++++ Source records ++++

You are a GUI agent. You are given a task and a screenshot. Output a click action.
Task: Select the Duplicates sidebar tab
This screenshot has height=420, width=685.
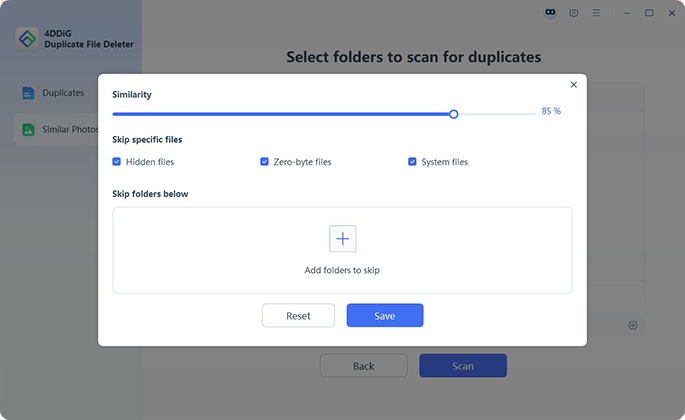tap(62, 93)
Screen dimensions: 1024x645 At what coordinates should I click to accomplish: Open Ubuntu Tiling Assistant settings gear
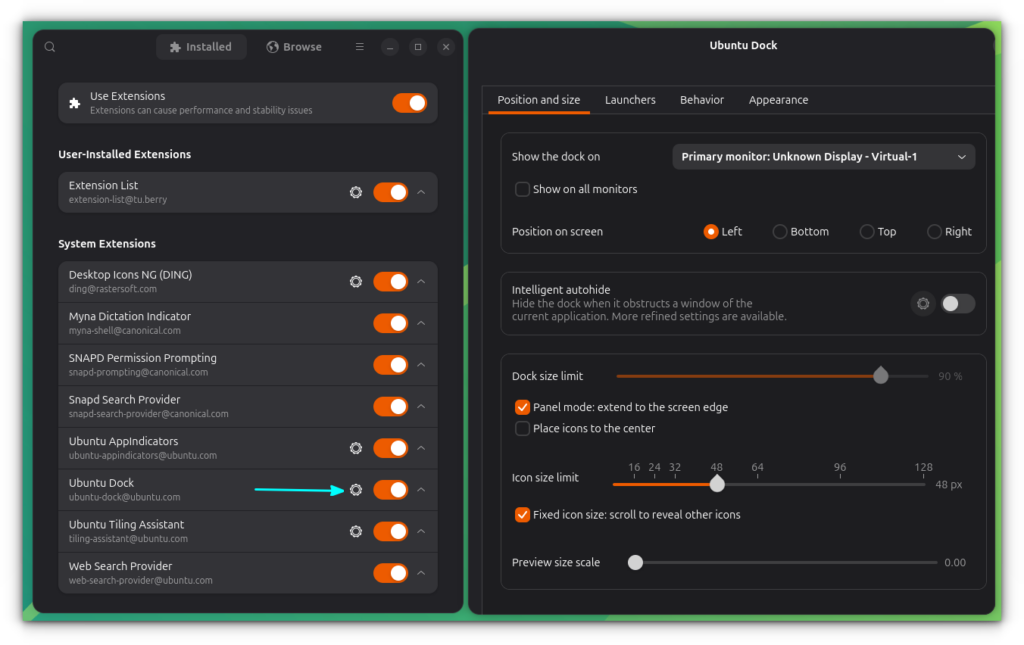(x=356, y=531)
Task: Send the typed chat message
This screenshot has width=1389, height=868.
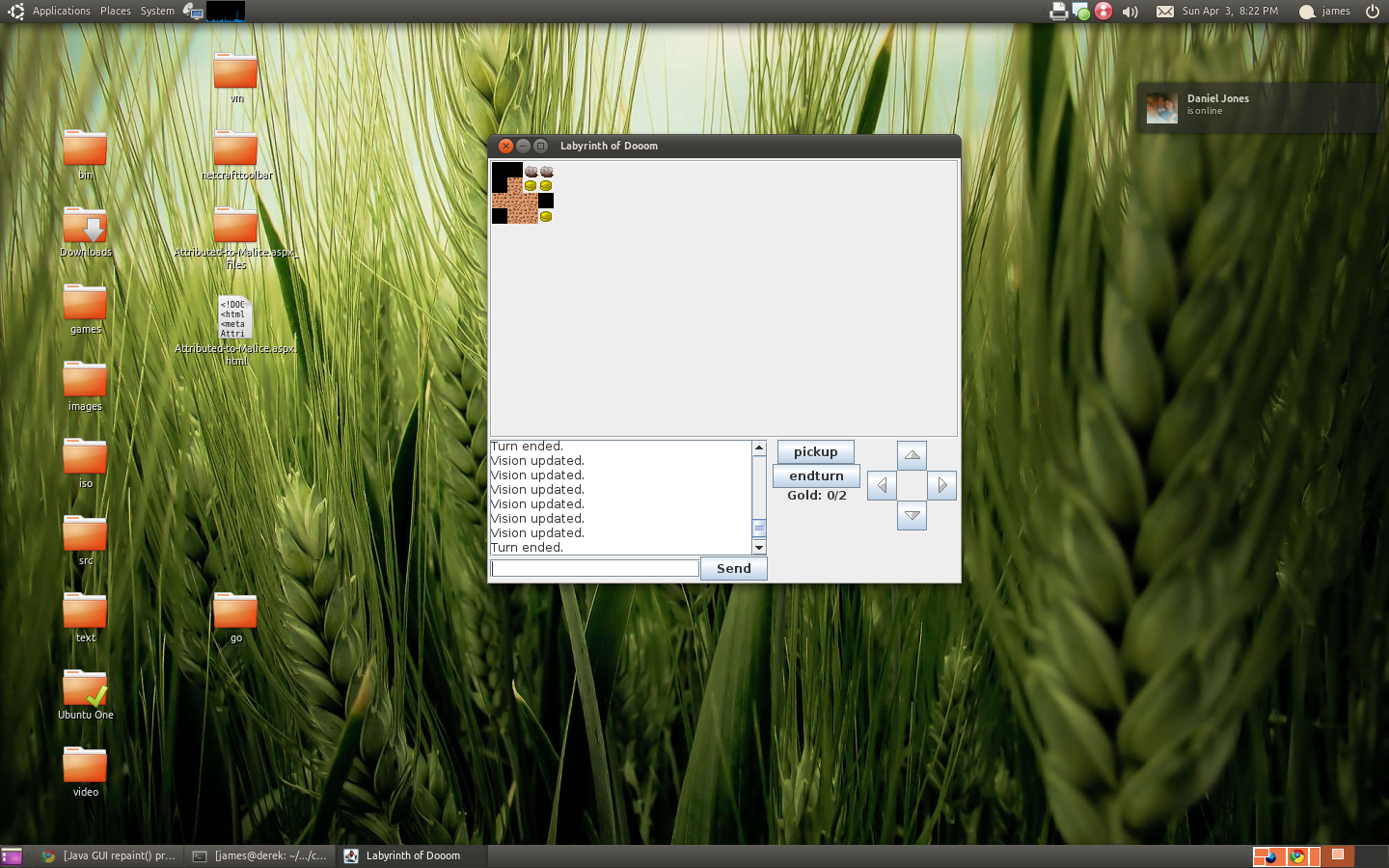Action: pos(733,569)
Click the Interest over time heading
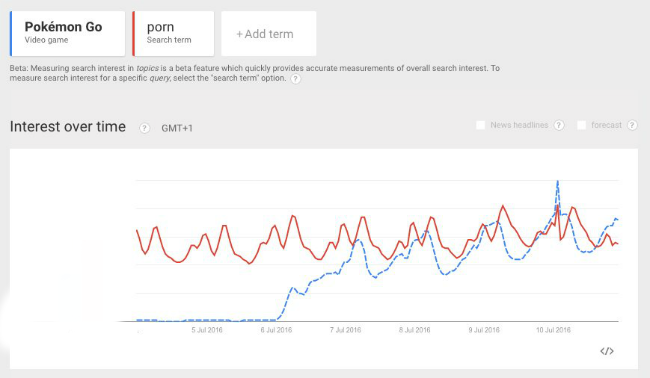 click(68, 126)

++++

• [What is being asked]: With the pictures omitted, the records above are to be repeated exactly.

• [Solution to the problem]:
You are a GUI agent. You are given a task and a screenshot. Output a click action.
Task: Select the Duplicates sidebar tab
This screenshot has height=420, width=685.
tap(62, 93)
Screen dimensions: 1024x645 At what coordinates should I click to accomplish: Open Ubuntu Tiling Assistant settings gear
(x=356, y=531)
Task: Send the typed chat message
This screenshot has width=1389, height=868.
Action: pos(733,569)
Click the Interest over time heading
 click(68, 126)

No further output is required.